Quote the passage below on workstation network troubleshooting commands in full, word for word.
---------- PASSAGE GIVEN ----------
If the problem is more thorny than a configuration issue, it can be useful to know the perspective of the problem workstation; that is, what the workstation can see, what it cannot see, and the state of various informational commands as run from that workstation. You can use various informational commands, as listed in Table 11.1, to see the workstation’s perspective on the network (these commands apply for both Windows 9x and NT).

Table 11.1 Informational Commands

Command Description

netstat -r Shows TCP/IP routing table.
netstat -a Shows all TCP/IP sockets in use (client and server).
arp -a Displays the MAC-to-IP address translation table.
ping hostname or address Checks basic IP connectivity with hostname or address.
tracert hostname or address Traces the route that a packet takes from the current workstation to hostname or address. Shows each router that the packet goes through on its way to hostname or address.
nbtstat Checks the NetBIOS name table.

All these commands (except nbtstat) are more or less lifted from UNIX; see Hour 12, “UNIX Networking Basics,” for examples of their use in basic TCP/IP troubleshooting. Hour 18 provides some in-the-trenches techniques.

net

You should also be familiar with the net command. Type

net | more

at the command prompt. This will show you the multitudinous net commands you can run. These are mostly file and print related; some relate to networking configuration in general, as well. Some of these functions do not have a graphical equivalent, so set aside about a half an hour when you’ll be undisturbed to check ’em out.
---------- SUPPLIED DATA ----------
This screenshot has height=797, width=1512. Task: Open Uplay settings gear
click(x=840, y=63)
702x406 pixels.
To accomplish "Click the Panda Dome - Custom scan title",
----------
• **THE RESPONSE**:
If the problem is more thorny than a configuration issue, it can be useful to know the perspective of the problem workstation; that is, what the workstation can see, what it cannot see, and the state of various informational commands as run from that workstation. You can use various informational commands, as listed in Table 11.1, to see the workstation’s perspective on the network (these commands apply for both Windows 9x and NT).

Table 11.1 Informational Commands

Command Description

netstat -r Shows TCP/IP routing table.
netstat -a Shows all TCP/IP sockets in use (client and server).
arp -a Displays the MAC-to-IP address translation table.
ping hostname or address Checks basic IP connectivity with hostname or address.
tracert hostname or address Traces the route that a packet takes from the current workstation to hostname or address. Shows each router that the packet goes through on its way to hostname or address.
nbtstat Checks the NetBIOS name table.

All these commands (except nbtstat) are more or less lifted from UNIX; see Hour 12, “UNIX Networking Basics,” for examples of their use in basic TCP/IP troubleshooting. Hour 18 provides some in-the-trenches techniques.

net

You should also be familiar with the net command. Type

net | more

at the command prompt. This will show you the multitudinous net commands you can run. These are mostly file and print related; some relate to networking configuration in general, as well. Some of these functions do not have a graphical equivalent, so set aside about a half an hour when you’ll be undisturbed to check ’em out.